Low TIF1γ Expression is Associated with Cancer Aggressiveness and Shorter Recurrence-Free Survival in Patients with Esophageal Squamous Cell Carcinoma.

Background: Esophageal squamous cell carcinoma (ESCC) is a significant cause of cancer-related death despite advances in multidisciplinary treatment. Transcriptional intermediary factor 1 γ (TIF1γ) has been known to be involved in tumorigenesis and epithelial-mesenchymal transition (EMT), which are linked to cancer aggressiveness and therapeutic resistance. However, its role in ESCC remains unclear. Therefore, we investigated the expression significance and function of TIF1γ in ESCC.

Methods: We used immunohistochemical analysis to investigate the clinical significance of tumoral TIF1γ expression in 131 patients with ESCC. We also performed in vitro analysis using ESCC cell lines to evaluate the effects of TIF1γ suppression on EMT marker expression, migration ability, and 5-fluorouracil (5-FU) sensitivity.
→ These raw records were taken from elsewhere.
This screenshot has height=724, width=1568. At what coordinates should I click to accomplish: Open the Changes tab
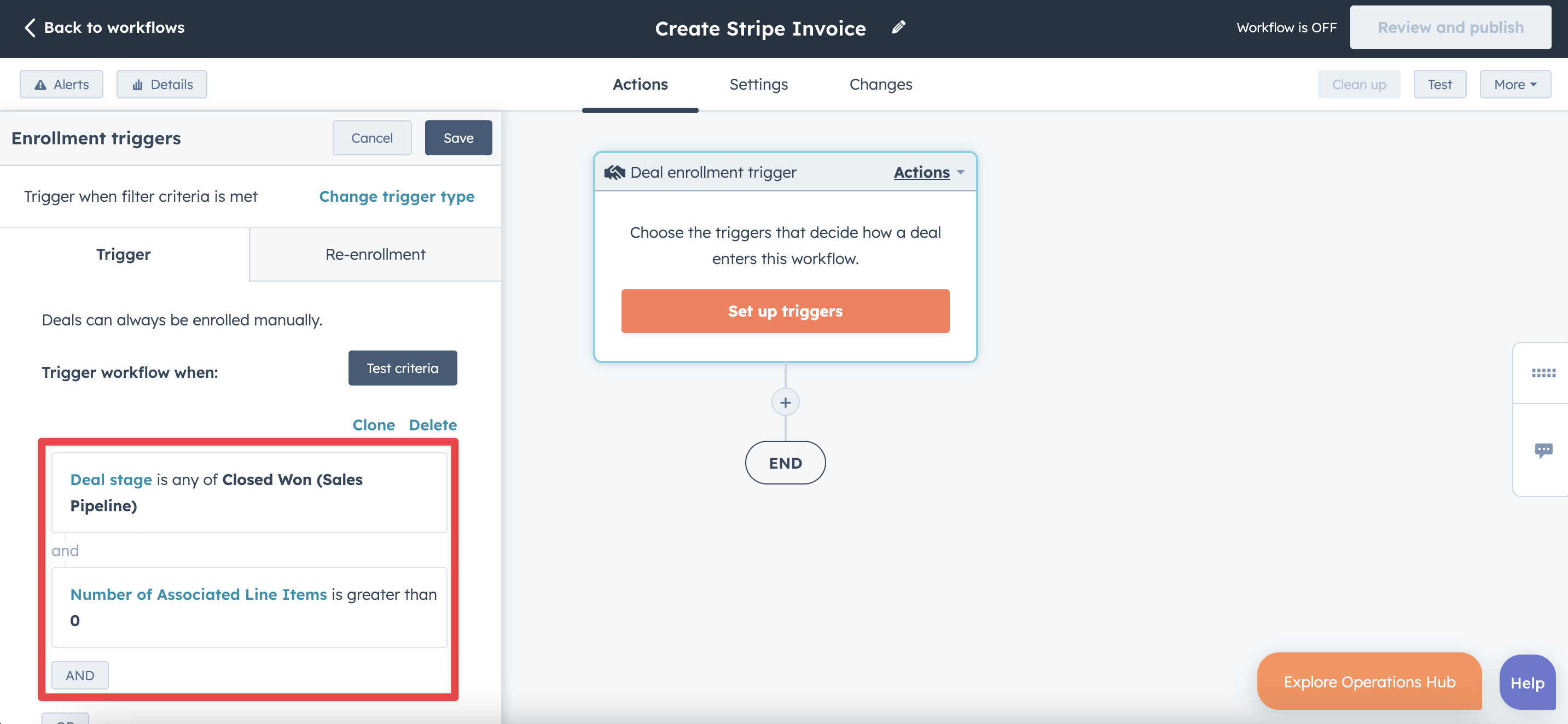pos(880,85)
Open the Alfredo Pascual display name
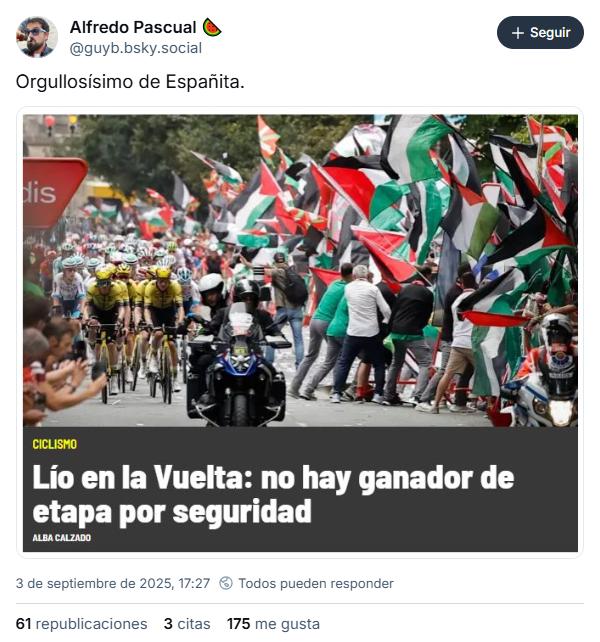600x642 pixels. point(133,27)
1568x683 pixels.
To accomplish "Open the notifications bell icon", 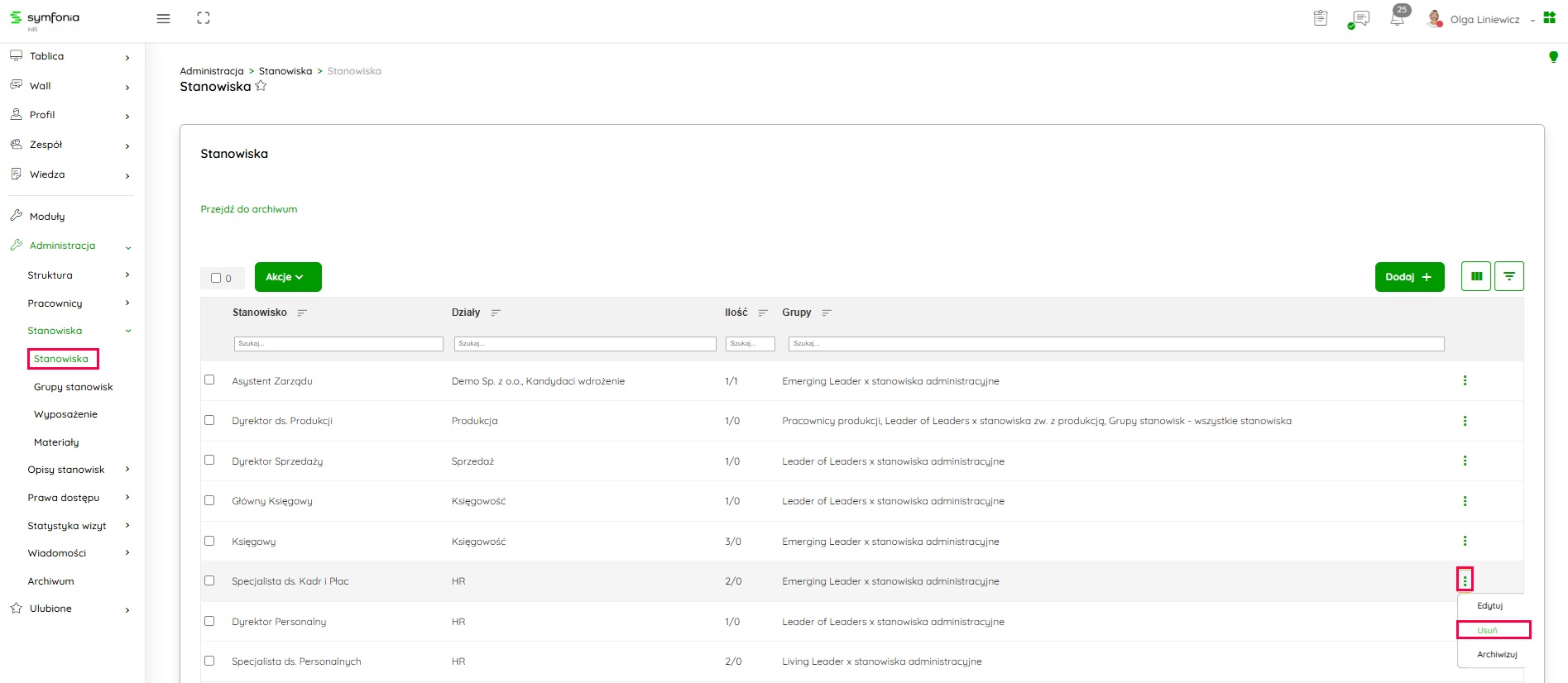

Results: The TIF1γ protein was mainly expressed in the nuclear ESCC cells. Low nuclear TIF1γ expression was associated with the progression of tumor depth and frequent recurrence. Low TIF1γ expression was an independent predictor of recurrence in ESCC. Moreover, suppression of TIF1γ facilitated EMT-like changes, such as high migration ability, E-cadherin suppression, vimentin induction, and 5-FU resistance of ESCC cells.

Conclusions: TIF1γ may be a promising biomarker for predicting patients with ESCC at high risk of recurrence. Therapeutic strategies that induce TIF1γ expression are expected to improve the chemosensitivity and prognosis of high-risk patients with ESCC who have low TIF1γ.